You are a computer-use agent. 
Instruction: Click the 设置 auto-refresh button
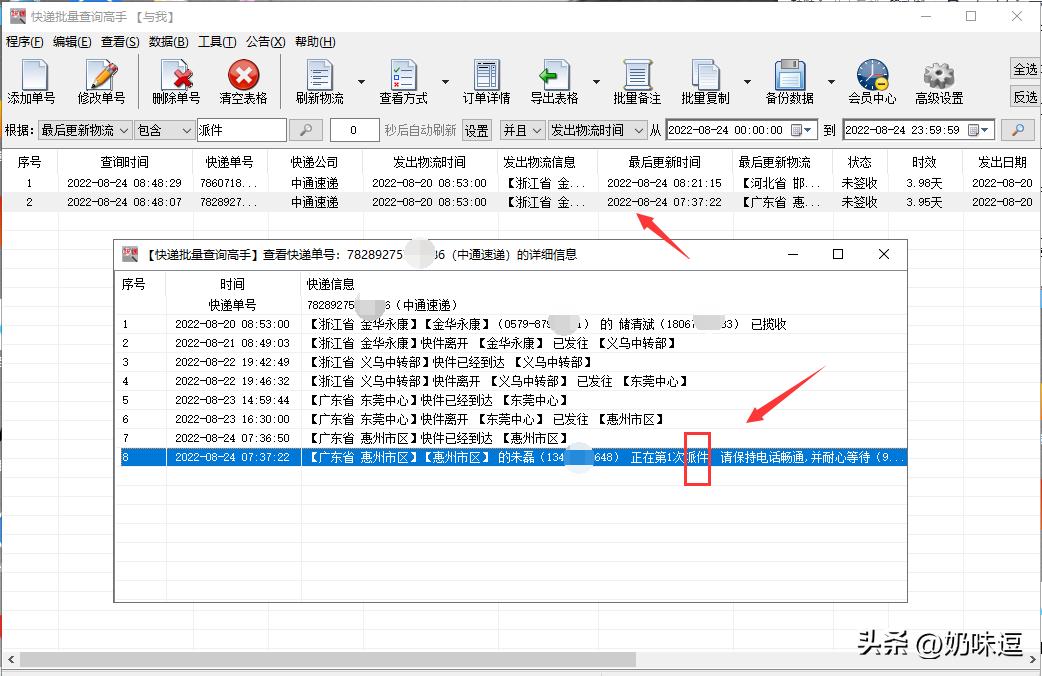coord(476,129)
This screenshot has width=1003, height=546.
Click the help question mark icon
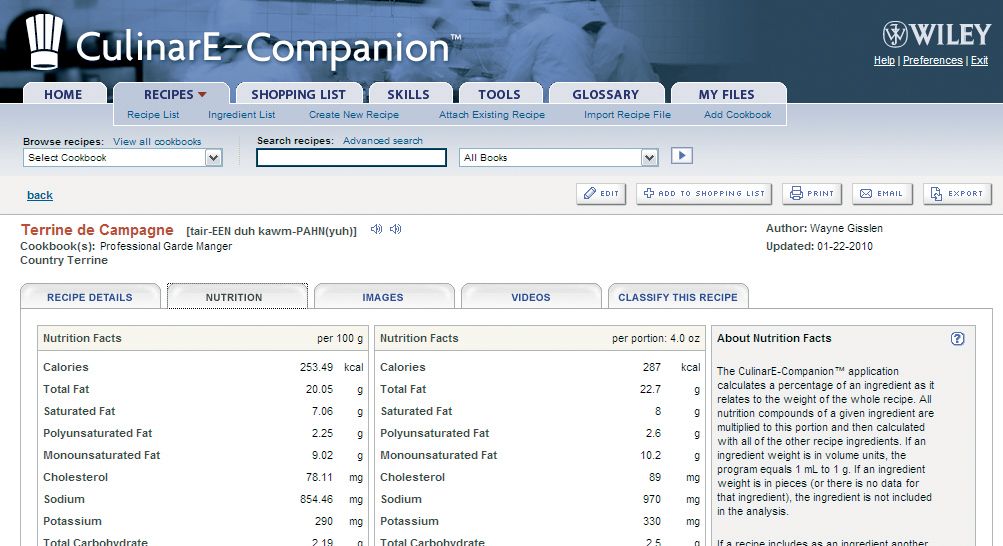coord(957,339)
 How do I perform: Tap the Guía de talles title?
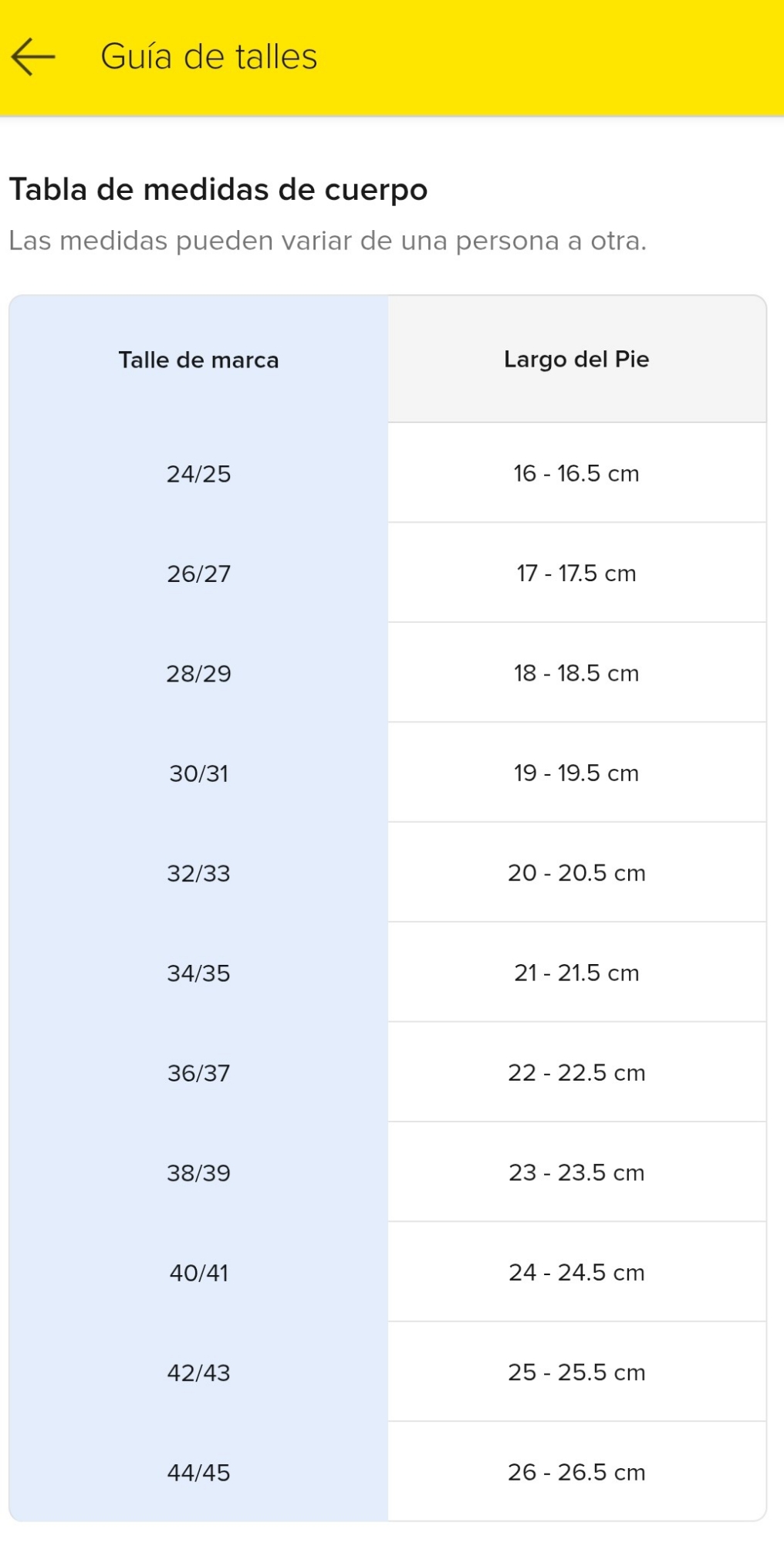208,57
####################
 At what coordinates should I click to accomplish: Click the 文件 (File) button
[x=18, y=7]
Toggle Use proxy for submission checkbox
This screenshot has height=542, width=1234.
####################
Where a line in the records above includes the string "screenshot", show it.

This screenshot has width=1003, height=546.
This screenshot has height=542, width=1234.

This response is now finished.